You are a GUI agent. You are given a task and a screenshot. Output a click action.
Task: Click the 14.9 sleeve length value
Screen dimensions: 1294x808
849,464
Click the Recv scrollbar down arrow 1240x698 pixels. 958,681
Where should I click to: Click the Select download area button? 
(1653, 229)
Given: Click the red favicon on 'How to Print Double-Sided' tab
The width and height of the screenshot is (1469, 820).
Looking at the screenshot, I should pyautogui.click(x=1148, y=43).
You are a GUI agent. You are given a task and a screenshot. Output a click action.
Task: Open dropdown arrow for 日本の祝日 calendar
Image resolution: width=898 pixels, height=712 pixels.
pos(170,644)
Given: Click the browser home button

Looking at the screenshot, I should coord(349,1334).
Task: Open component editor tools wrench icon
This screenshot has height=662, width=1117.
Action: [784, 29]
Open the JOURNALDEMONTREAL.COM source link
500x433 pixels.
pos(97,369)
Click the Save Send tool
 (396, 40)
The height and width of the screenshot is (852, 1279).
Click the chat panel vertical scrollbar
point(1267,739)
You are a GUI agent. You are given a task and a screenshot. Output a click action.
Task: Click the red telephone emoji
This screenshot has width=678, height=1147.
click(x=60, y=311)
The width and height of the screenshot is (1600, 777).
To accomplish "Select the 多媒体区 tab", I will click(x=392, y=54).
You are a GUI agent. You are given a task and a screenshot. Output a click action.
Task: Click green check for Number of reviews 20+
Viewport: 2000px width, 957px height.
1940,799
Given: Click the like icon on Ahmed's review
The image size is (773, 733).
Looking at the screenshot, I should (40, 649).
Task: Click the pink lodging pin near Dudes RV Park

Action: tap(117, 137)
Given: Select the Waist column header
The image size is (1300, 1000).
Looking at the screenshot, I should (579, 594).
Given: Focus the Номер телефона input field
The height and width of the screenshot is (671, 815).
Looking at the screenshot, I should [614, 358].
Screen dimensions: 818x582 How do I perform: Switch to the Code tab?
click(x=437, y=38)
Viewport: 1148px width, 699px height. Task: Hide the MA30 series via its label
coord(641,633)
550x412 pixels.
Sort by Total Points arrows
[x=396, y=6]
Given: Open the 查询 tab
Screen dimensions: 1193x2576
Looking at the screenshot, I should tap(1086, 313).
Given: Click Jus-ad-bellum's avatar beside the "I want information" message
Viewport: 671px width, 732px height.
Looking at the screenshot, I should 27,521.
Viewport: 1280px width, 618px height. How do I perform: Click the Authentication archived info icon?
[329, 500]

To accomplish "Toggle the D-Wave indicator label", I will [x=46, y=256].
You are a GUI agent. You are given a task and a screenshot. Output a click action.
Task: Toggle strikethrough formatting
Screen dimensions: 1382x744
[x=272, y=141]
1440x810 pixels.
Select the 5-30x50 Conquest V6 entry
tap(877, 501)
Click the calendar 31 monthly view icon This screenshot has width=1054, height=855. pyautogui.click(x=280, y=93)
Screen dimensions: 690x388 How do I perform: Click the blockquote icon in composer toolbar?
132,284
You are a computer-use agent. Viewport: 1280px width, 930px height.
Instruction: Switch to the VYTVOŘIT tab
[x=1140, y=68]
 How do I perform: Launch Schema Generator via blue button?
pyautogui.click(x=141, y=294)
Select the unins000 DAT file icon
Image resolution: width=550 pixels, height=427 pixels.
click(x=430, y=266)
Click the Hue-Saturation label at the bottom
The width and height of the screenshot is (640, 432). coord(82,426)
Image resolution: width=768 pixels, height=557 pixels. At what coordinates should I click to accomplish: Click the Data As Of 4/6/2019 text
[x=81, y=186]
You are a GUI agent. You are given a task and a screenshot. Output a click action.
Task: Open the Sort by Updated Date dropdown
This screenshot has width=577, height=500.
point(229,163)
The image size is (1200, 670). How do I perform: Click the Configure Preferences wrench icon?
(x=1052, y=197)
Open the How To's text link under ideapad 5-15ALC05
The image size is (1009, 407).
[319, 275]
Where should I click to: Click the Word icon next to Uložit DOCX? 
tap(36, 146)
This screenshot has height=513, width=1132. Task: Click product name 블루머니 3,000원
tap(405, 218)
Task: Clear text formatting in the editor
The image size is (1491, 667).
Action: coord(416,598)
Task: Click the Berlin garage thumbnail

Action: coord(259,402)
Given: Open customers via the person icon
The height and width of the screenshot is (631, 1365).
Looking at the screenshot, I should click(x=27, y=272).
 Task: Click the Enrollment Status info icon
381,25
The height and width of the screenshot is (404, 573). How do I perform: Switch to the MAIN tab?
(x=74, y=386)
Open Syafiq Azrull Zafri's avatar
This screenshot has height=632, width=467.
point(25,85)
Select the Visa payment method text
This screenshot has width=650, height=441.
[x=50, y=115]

----

# [Your instructions]
Look through the entries and work out how many lines have the word "dropdown" in them; reply with that number only.

# [Task response]
2